The definition here, to note, seems to be caught up in a mixture of complexity theory, information theory, computer science, as applied to “systems capable of computation”, and thus not a true thermodynamic term as built on the works of German physicist Rudolf Clausius.
Mate selection
Beginning in 1998, and particularly in 2002, with the publication of The Generous Man, Danish science writer Tor Nørretranders picked up on the concept of thermodynamic depth, only applying it to information exchanges between sexual selecting species, such with animals and with human. [4] In particular, in the process of human communication, Nørretranders’ begins by distinguishing between “exformation”, as that information that churns around in the mind of the sender before speaking as well as the information sparked off in the mind of the receiver before the message is sent, in contrast to “information”, that which is said.

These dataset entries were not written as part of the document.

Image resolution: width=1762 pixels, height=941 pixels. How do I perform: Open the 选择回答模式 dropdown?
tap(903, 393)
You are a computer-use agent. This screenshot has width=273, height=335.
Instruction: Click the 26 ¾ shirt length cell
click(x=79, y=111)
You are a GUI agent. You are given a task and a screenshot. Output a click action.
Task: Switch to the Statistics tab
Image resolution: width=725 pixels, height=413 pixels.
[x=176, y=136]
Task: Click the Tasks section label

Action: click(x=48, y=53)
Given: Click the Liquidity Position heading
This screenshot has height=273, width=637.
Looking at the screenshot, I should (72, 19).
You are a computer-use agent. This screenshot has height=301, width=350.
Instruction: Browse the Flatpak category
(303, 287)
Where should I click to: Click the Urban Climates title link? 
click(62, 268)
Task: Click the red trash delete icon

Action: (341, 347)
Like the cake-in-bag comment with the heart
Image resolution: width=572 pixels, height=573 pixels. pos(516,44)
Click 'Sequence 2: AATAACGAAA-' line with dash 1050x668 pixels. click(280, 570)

In this sense, exformation are the meaningful aspects of something that is said, not present in the words, but referred to. Thus, according to Nørretranders, “by distinguishing between information and exformation we are able to define what’s costly in a costly signal itself is information, of course, which is measured in bits. But costliness was a manifestation of how difficult producing the signal was: how much it cost the organism to build a peacock tail or to write a poem.” In this sense, according to Nørretranders, the back story is the “depth” of the utterance. In Nørretranders’ view:
“[Sexual attractiveness] depth involves, among other things, thermodynamic depth, which covers all the energy conversions that lead to a given product, such as a living being … thermodynamic depth is thus a measure of the cost of producing something or other.”
On this logic, he notes that “this depth is therefore a measure of the costliness of a signal regarded as physiological effort, metabolite resources, or blood sugar consumption.” This means, according to Nørretranders, that the complexity of a physical system is measured by the resources that went into its production, a measurement that can be quantified thermodynamically as depth.
References
1. Nørretranders, Tor. (2006). The Generous Man: How Helping Others is the Sexist Thing You Can Do, (pg. 180) (English translation). Da Capo Press.
2. Pagels, H. and Lloyd, S. (1988). “Complexity as Thermodynamic Depth”, Ann. Phys. 188: pg. 185.
3. Leff, Harvey S. and Rex, Andrew F. (2003). Maxwell’s Demon 2: Entropy, Classical and Quantum Information, Computing, (excerpt: Lloyd, S. and Pagels, H., ‘Complexity as Thermodynamic Depth’, pg. 408-09). CRC Press.
4. (a) Nørretranders, Tor. (1998). The User Illusion: Cutting Conscious Down to Size, (pgs. 83-94). A. Lane.
(b) Nørretranders, Tor. (2002). Det generøse menneske. En naturhistorie om at umage giver mage (The Generous Man: A Natural History of the Trouble Image Gives). People's Press.